Sonya, an actor living in Ireland, meets Kate, a stage-manager visiting from Australia while working on a play. With two weeks until Kate’s deportation, they begin a showmance, revelling in their “futureless passion.” Sonya tells us that if life was a movie, she’d have joined Kate on her flight back to Australia, but “life is not a movie.” We are, however, watching a stage-show, and we know that there are plot developments and dramatic reversals yet to come.
Sonya has the actor’s insecurity that she has wasted her life “pretending to be fake people.” Through How to Keep an Alien, Sonya Kelly seems to have solved the problem by playing herself in this autobiographical show. She’s a loveable performer with an easy humour and penchant for droll similes and metaphors (romance is described as a dopamine Jacuzzi with serotonin bath salts). The Auckland audience also rather enjoy her dips into the Aussie accent.

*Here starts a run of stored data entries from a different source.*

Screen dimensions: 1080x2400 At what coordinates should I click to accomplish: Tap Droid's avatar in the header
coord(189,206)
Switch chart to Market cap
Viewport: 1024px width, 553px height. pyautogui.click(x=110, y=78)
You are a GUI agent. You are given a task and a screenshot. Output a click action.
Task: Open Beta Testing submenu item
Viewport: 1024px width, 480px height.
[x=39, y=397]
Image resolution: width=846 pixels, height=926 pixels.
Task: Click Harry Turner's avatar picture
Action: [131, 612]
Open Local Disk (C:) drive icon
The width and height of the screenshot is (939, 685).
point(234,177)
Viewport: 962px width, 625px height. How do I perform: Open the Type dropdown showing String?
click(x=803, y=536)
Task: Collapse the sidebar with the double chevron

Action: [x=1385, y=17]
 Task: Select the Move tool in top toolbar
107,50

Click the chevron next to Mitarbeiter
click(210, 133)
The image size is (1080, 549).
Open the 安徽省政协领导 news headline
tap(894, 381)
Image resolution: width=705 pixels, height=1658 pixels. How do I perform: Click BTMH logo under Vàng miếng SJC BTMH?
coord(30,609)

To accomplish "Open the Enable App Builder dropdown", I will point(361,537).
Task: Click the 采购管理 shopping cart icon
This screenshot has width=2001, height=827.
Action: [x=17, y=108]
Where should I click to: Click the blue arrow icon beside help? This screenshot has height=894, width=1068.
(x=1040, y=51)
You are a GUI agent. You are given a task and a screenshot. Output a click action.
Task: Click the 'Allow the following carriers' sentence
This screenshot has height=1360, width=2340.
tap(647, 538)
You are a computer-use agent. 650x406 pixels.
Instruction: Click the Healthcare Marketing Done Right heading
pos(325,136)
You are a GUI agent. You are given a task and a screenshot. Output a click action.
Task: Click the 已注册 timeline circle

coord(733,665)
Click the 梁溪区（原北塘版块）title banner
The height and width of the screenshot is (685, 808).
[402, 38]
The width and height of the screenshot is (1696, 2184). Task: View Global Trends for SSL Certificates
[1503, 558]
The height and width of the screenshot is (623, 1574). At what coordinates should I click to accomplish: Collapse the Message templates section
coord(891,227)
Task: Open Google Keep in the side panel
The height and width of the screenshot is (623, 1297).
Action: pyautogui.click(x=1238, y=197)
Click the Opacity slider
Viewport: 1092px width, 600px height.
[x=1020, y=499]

The relationship between an actor and their stage-manager is presented by having Paul Curley sit at an on-stage desk and support her from the side. Too often these interactions are distracting or cloying, and the set-up that Sonya has written some things in the script for him to do just before this particular performance is unnecessary. I’d say get rid of the role, if not for Curley’s show-stealing musical solo.
Soon enough Kate wangles her way back to Ireland on a holiday visa, and they decide to try to make things more permanent. This brings them to the Irish immigration service, and they are told that one qualification for a de-facto visa is that they need to show that they have spent two years together, yet the rules were preventing them from doing exactly that. I’m pretty sure all our heads collectively exploded at that point.
The request to quantify their relationship for the immigration service has a number of possibilities for dramatic soul searching. How do we prove a feeling? Why do we love each other? Do we love each other? These aren’t fully exploited. True, there are some prickly moments, as Sonya asks, “how do people go through all this and not want to kill each other?”, but Kate remains safely perched on a pedestal for the most part.
There’s an acknowledgement that not all immigration or asylum experiences end happily, but there’s never much doubt how this one will go (especially once they figure out exactly what is involved to gain that de-facto visa). This show provides the feels, right down to the final “real-life” movie-montage. Is it hot in here, or is my heart feeling warm?
How to Keep an Alien, Q Loft, until March 26.